Paule, qui venait de rentrer, regarda la bonne d’un air étonné. La jeune femme, vêtue d’un élégant costume de surah crème, coiffée d’une grande bergère garnie de pâquerettes, était plus ravissante que jamais.

— Mais je ne comprends pas pourquoi cette couturière me persécute de la sorte, remarqua-t-elle. Voilà à peine six mois qu’elle m’a livré toutes ces toilettes ! Auparavant, je ne recevais ses notes qu’au bout de l’année, parfois même plus tard encore.

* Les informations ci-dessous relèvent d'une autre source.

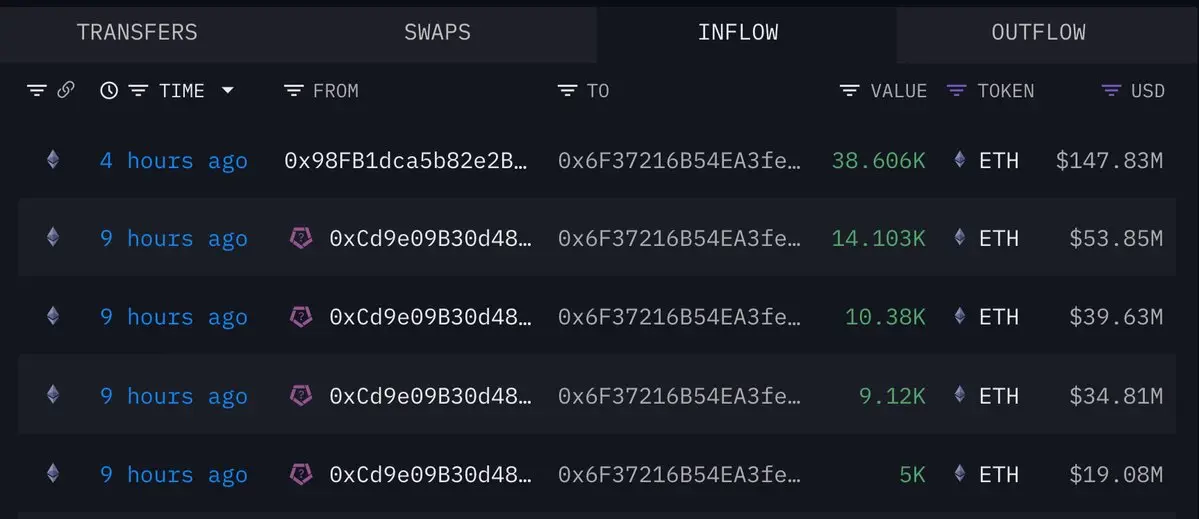The image size is (1199, 519).
Task: Open recipient address on the $53.85M row
Action: click(680, 238)
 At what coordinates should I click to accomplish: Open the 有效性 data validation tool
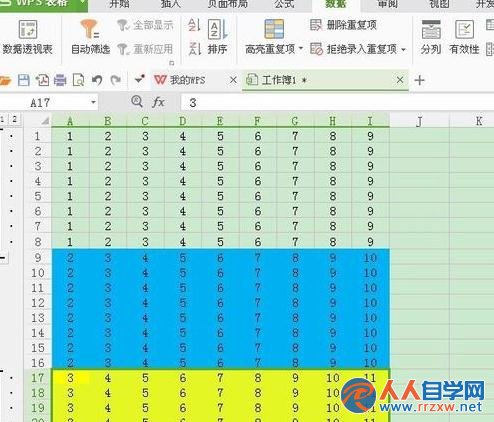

— Tiens ! c’est pas malin ! répondit grossièrement la bonne. Elle sait bien, cette femme, que Madame n’a pas fort belle réputation en ville ; tout le monde dit qu’elle n’a pas le sou et qu’elle doit plus lourd qu’elle ne pèse ! Je profiterai de l’occasion pour dire à Madame qu’elle va me devoir trois mois et qu’elle pourra chercher une autre bonne, car c’est insupportable d’être toujours comme ça obligée de réclamer ses gages !

Mme Wanel pâlit sous l’insulte ; une expression douloureuse passa dans ses grands yeux navrés, qui se remplirent de larmes.

— C’est bien, Charlotte, murmura-t-elle d’une voix basse et un peu tremblante, je vous paierai cette après-midi.

Puis, d’un pas chancelant, elle monta l’escalier et courut se réfugier dans sa chambre. Lorsqu’elle eut refermé sa porte, sûre enfin d’être seule, elle donna libre cours aux pleurs qu’elle avait eu tant de peine à retenir devant la servante, étouffant ses sanglots dans son petit mouchoir de batiste brodé.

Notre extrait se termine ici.